Highlights & Insights¶
- Solid Theoretical Foundation: The combination of information bottleneck and optimal transport is not a simple aggregation; Theorem 1 rigorously demonstrates how OT alignment tightens the mutual information bound, providing theoretical guidance for information selection in fusion.
- Physical Constraints Replace Hyperparameter Tuning: Traditional methods require manual adjustment of infrared/visible-light weights, whereas physics-guided constraints (heat conduction/structure preservation) offer a more interpretable and automated alternative.
- Well-Motivated Time-Varying Guidance Coefficients: The exponential decay naturally aligns with the coarse-to-fine generation process of diffusion models, preserving global structure early and fine details late.
Limitations & Future Work¶
- The diffusion process incurs significant computational overhead, making real-time application challenging.
- The method requires spatially aligned infrared-visible image pairs.
- The physical constraints assume a specific heat conduction model, which may not generalize to all scenarios.
- Performance on fully unaligned or corrupted image pairs has not been validated.
Related Work & Insights¶
- vs.
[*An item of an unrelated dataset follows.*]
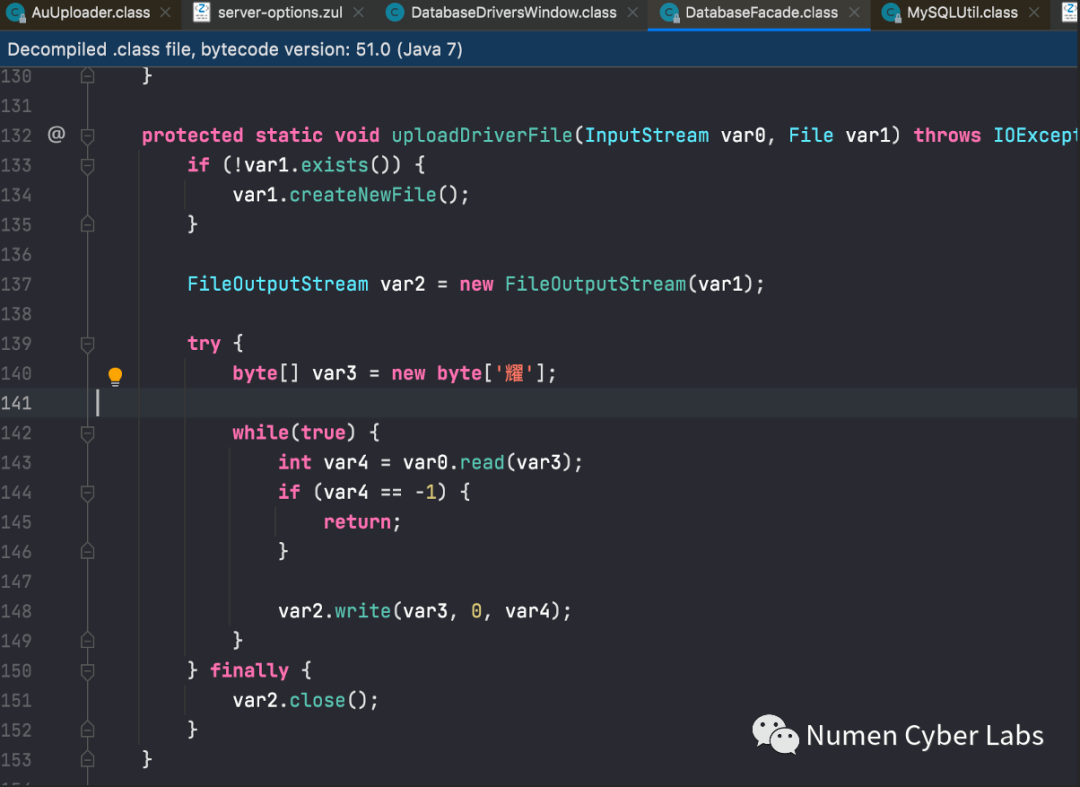Fold the while(true) loop on line 142
This screenshot has width=1080, height=787.
87,433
DiffFuse: Diffusion-based fusion without physical constraints, prone to unnatural artifacts.
- vs. CDDFuse: Fusion based on decorrelation strategies; information selection is less principled than the information bottleneck formulation.
- vs. TarDAL: Detection-driven fusion; HCLFuse's physics-guided approach is more general-purpose.
Rating¶
- Novelty: ⭐⭐⭐⭐⭐ Triple innovation combining information bottleneck + optimal transport + physics-guided diffusion.
- Experimental Thoroughness: ⭐⭐⭐⭐ Multi-dataset evaluation, ablation studies, and downstream task assessment.
- Writing Quality: ⭐⭐⭐⭐ Rigorous theoretical derivations.
- Value: ⭐⭐⭐⭐ Establishes a theoretically interpretable new paradigm for generative image fusion.